■ **Фрагмент текста**
"""

Анатолий Королёв – писатель, эссеист и драматург. Автор романов «Голова Гоголя», «Гений местности», «Человек-язык», «Эрон», «Быть Босхом». Лауреат итальянской литературной премии Пенне и премии критиков Академии российской словесности им. Аполлона Григорьева.
– У вас за плечами солидный писательский стаж. Ваша первая повесть вышла в 1978 году. Изменилась ли за это время роль писателя и литературы в жизни общества?
– Да. Решительно изменилась. Когда я начинал, я сразу рассорился с господствующим стилем соцреализма и не имел никаких шансов вписаться в тогдашнюю литературу. Но, как говорил Пушкин, в том нет сердца, кто в юности не любил свободу, в том нет ума, кто в зрелые годы не возлюбил государя.
С возрастом я стал профессиональным литератором. Замечу, что на гонорар от книги, увидевшей свет, например, в издательстве «Советский писатель», литератор мог достойно жить года два. Между тем в советское время я не понимал, что писатель существует только благодаря государственной поддержке, и проклинал цензуру, диктат партии, произвол редактора. И вдруг корабль перевернулся. Оказалось, что доллар контролирует твою судьбу с гораздо большей жестокостью.
– Вы лауреат нескольких престижных литературных премий. Что для вас важнее: деньги, престиж или признание творческих заслуг?
– Важнее престиж и признание. Если мне вдруг предложат на выбор премию Нобеля или премию Пупкина ценой в 10 лимонов, я выберу первую.
– Как за 30 лет вашего творчества эволюционировал герой ваших книг?

"""

■ **Задание 1**
Процитируйте фрагмент интервью от слов «С возрастом я» до слов «гораздо большей жестокостью.» включительно.
■ **Задание 2**
Ответьте по интервью на вопросы:
(а) В каком году вышла первая повесть писателя?
(б) Лауреатом какой итальянской литературной премии он является?
(в) Сколько времени, по его словам, мог достойно жить литератор на гонорар от книги, изданной в «Советском писателе»?
■ **Задание 3**
Напишите продолжение интервью с Анатолием Королёвым, начав сразу после последнего вопроса.

[Данные о координатах объектов]
"""

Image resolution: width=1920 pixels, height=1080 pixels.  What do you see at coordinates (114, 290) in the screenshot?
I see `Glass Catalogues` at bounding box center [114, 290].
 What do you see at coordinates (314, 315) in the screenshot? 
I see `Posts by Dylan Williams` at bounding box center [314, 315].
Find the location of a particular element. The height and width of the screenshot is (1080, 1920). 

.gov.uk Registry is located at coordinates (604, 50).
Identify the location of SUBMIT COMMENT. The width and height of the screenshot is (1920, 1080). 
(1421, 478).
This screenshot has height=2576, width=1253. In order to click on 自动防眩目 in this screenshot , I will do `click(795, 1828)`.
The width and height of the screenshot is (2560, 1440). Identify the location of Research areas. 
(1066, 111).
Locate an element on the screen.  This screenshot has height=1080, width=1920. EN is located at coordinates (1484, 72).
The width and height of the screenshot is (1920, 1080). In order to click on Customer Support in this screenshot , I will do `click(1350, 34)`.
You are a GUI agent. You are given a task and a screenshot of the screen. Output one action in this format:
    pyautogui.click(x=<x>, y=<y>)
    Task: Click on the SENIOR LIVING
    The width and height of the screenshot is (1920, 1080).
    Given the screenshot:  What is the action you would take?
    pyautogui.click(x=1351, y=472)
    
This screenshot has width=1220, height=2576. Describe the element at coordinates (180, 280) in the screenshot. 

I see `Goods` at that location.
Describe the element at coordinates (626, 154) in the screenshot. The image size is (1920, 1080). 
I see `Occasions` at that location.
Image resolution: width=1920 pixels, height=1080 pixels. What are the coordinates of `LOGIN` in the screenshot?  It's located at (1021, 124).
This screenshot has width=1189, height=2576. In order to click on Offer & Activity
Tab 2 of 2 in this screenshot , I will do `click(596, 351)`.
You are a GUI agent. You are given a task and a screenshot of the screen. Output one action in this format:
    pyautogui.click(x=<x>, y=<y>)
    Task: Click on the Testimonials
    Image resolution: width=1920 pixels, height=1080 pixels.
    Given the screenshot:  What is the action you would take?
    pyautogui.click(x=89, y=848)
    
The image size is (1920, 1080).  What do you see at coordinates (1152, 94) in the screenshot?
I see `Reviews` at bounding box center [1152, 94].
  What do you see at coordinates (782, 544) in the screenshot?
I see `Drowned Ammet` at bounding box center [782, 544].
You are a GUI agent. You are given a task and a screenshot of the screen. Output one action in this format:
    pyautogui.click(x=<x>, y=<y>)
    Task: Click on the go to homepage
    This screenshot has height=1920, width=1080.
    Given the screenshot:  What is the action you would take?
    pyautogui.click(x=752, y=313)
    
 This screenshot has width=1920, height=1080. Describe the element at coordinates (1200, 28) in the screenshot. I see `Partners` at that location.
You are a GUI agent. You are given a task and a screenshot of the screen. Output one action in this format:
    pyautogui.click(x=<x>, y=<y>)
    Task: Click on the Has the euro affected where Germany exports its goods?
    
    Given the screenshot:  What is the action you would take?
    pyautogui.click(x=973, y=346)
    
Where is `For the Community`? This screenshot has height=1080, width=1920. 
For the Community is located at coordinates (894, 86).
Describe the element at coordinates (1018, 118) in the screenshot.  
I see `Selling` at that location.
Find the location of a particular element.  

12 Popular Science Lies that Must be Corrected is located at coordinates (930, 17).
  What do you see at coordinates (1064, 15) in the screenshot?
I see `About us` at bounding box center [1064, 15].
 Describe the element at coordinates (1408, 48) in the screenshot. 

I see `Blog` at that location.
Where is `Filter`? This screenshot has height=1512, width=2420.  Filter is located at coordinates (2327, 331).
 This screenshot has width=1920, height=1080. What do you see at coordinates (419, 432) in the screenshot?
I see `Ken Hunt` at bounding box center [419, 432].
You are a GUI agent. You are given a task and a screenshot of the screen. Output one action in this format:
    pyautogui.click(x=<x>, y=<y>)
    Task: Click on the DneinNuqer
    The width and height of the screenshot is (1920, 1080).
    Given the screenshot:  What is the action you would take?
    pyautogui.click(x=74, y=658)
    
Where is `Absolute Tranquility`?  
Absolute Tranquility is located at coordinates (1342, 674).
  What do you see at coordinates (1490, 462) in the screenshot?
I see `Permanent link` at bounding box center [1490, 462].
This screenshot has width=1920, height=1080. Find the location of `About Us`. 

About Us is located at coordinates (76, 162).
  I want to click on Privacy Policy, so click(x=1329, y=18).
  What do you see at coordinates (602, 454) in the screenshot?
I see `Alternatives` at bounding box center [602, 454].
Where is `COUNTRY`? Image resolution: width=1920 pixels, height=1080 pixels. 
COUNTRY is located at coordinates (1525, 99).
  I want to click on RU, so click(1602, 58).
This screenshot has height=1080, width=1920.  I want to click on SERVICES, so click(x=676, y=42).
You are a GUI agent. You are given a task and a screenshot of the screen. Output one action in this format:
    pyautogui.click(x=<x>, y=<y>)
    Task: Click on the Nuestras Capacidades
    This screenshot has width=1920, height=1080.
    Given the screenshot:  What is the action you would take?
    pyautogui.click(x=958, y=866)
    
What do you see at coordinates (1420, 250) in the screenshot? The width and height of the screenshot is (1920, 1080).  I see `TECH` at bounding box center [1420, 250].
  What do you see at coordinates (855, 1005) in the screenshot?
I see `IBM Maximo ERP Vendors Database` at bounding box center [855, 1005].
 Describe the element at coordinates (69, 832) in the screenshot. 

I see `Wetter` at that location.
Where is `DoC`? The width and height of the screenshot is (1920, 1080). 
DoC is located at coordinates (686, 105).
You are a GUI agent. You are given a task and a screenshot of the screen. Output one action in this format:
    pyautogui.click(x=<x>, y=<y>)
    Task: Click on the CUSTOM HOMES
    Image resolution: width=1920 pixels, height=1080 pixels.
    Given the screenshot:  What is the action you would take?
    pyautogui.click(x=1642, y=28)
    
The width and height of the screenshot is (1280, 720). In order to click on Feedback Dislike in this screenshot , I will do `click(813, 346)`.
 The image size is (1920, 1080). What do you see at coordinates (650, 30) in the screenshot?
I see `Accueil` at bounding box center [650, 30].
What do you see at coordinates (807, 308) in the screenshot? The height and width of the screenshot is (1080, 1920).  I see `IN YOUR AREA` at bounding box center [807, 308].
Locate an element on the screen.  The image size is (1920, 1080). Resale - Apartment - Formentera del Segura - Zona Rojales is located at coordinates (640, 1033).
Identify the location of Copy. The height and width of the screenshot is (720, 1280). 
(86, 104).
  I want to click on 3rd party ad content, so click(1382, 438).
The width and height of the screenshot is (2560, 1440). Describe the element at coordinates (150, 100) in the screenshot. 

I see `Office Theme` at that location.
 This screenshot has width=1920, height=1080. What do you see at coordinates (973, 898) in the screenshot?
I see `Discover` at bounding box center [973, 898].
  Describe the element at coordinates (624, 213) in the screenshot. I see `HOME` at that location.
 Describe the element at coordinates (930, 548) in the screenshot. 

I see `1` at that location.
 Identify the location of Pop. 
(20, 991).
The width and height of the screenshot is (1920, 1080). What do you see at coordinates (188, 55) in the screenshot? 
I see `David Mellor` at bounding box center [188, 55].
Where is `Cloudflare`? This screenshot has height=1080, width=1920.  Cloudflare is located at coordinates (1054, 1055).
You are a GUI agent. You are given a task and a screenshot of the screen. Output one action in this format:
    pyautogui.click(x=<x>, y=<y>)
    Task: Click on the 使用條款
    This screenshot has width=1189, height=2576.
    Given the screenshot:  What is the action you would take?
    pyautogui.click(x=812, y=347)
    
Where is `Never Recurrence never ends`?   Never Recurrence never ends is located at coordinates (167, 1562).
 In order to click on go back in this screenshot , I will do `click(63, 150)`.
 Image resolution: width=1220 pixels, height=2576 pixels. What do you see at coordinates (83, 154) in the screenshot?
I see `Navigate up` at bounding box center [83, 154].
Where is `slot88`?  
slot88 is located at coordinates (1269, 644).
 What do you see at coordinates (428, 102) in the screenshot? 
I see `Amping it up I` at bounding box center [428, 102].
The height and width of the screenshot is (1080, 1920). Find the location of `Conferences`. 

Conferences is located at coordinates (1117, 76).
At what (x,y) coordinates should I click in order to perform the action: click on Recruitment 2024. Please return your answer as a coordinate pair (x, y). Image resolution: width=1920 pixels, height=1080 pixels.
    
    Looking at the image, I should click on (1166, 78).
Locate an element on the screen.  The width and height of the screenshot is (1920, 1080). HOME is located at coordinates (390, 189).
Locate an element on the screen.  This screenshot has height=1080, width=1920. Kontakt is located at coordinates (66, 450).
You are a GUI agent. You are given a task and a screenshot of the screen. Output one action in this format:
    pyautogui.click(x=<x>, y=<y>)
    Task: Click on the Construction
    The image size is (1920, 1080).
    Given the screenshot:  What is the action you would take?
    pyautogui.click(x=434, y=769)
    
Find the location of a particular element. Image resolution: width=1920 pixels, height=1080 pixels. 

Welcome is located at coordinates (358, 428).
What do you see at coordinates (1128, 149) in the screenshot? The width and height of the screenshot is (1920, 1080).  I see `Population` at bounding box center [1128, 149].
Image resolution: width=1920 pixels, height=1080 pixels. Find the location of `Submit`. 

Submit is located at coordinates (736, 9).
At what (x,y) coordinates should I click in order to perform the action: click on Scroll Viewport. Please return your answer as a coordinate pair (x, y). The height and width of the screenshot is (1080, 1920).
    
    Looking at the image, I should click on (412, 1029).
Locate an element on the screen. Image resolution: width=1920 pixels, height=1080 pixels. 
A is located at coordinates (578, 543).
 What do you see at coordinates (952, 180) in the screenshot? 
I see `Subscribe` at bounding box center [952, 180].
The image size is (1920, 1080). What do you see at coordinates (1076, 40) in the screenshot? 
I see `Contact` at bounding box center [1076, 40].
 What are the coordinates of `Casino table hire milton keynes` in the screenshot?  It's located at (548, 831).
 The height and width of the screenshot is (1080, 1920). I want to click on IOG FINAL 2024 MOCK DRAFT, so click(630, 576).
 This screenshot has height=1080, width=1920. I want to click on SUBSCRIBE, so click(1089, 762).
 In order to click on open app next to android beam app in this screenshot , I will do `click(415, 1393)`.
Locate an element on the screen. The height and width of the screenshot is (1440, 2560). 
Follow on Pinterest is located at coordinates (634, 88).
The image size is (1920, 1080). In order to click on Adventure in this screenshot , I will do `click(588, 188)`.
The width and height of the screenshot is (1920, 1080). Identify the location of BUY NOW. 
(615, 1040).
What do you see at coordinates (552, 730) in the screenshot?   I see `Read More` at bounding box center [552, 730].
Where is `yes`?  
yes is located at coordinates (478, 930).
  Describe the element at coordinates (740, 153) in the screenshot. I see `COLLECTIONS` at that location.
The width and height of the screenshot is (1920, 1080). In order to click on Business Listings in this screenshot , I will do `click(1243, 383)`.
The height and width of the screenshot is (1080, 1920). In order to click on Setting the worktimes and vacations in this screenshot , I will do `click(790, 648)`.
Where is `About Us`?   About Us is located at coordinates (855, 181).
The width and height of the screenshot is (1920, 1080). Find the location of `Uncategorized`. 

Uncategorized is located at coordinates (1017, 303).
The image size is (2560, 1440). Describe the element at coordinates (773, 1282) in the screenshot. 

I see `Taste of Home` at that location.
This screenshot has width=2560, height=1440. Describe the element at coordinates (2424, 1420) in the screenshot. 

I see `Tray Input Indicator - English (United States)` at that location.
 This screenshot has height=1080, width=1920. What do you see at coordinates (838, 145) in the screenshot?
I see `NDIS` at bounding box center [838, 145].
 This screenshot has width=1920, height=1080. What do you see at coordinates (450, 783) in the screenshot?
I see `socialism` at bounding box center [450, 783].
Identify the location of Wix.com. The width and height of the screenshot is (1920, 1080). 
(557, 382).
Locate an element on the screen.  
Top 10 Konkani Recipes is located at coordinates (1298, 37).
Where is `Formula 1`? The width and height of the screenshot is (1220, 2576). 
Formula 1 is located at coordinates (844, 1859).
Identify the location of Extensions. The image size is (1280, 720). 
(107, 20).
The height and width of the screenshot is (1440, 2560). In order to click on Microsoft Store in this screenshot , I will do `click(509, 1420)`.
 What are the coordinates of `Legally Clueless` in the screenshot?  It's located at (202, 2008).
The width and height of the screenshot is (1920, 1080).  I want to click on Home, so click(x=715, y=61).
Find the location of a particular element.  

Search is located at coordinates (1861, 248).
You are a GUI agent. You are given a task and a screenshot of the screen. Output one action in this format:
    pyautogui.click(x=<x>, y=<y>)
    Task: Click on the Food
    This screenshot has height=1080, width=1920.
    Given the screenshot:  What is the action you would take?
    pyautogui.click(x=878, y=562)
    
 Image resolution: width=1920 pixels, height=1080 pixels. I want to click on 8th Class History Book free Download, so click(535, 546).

"""

■ **Ответ на задание 1**
С возрастом я стал профессиональным литератором. Замечу, что на гонорар от книги, увидевшей свет, например, в издательстве «Советский писатель», литератор мог достойно жить года два. Между тем в советское время я не понимал, что писатель существует только благодаря государственной поддержке, и проклинал цензуру, диктат партии, произвол редактора. И вдруг корабль перевернулся. Оказалось, что доллар контролирует твою судьбу с гораздо большей жестокостью.

■ **Ответ на задание 2**
(а) В 1978 году.
(б) Премии Пенне.
(в) Года два.

■ **Ответ на задание 3**
– Герой моей повести «Гений местности» – пейзажный парк на протяжении 300 лет русской истории. (В его лице я описал судьбу трёх реальных мест.) Сначала это был просто райский уголок, чаща с дубами и пчёлами, затем регулярный парк в духе французской муштры, после ему на смену пришла свобода английского стиля, который обожала Екатерина Великая, после революции мой герой стал парком культуры и отдыха, в годы войны парк пострадал от шрапнели, и, наконец, в новое время он частично был вырублен и заглох в ожидании чуда. Вот вам наглядная эволюция моего героя – от душистой сладости юных лет до мрачной вырубки идеалов.
– Что влияет на выбор писателем тем или форм произведений?
– Лучший выбор темы всегда случаен. На повесть о парке меня натолкнула пушкинская страничка, изрисованная рожицами, ножками и дамскими талиями. Бог мой, какая гармония в чаще почерка, воскликнул я про себя. Начало романа о голове Гоголя родилось из моей поездки в Прагу в 1988 году, где я угодил в водоворот бархатной революции и был зол на чехов, которые ни разу не пальнули по окнам. Я надел на себя тогу Робеспьера, выступал на митингах и вдруг ночью опомнился… О-ля-ля, так вот как слова становятся кровью! Там и была написана первая страница моей фантасмагории о тирании новояза.
Мой последний роман «Stop, коса!» возник из размышлений о смерти и поездки в местечко под Москвой, где находится центр по криосохранению замороженных тел фирмы «Криорус».
– Нельзя ли это расшифровать?
– Дело в том, что человечество вступило в новый этап развития, который мало кто заметил. Произошли два эпохальных события. Первое – исполнилось 40 лет со дня заморозки тела некоего Бедфорда, который умер от рака в Америке. Бедфорд завещал хранить своё тело в жидком азоте (при такой глубине заморозки ткани сохраняются практически вечно) и отправить его в будущее, где его смогут разморозить, вылечить от рака и полностью восстановить личность. На сегодня американская фирма «Алькор» уже отправила в будущее сотни замороженных тел. Среди них, по слухам, тела Уолта Диснея и Сальвадора Дали.
В России эту идею подхватили трансгуманисты из фирмы «Криорус». У нас масштабы пока скромнее. В том местечке, где я побывал, в ёмкостях Дьюара хранится всего три человека. Но движение набирает обороты. Итак, впервые в истории человечества практически оформилась идея реального бегства из негодной современности в лучшее будущее.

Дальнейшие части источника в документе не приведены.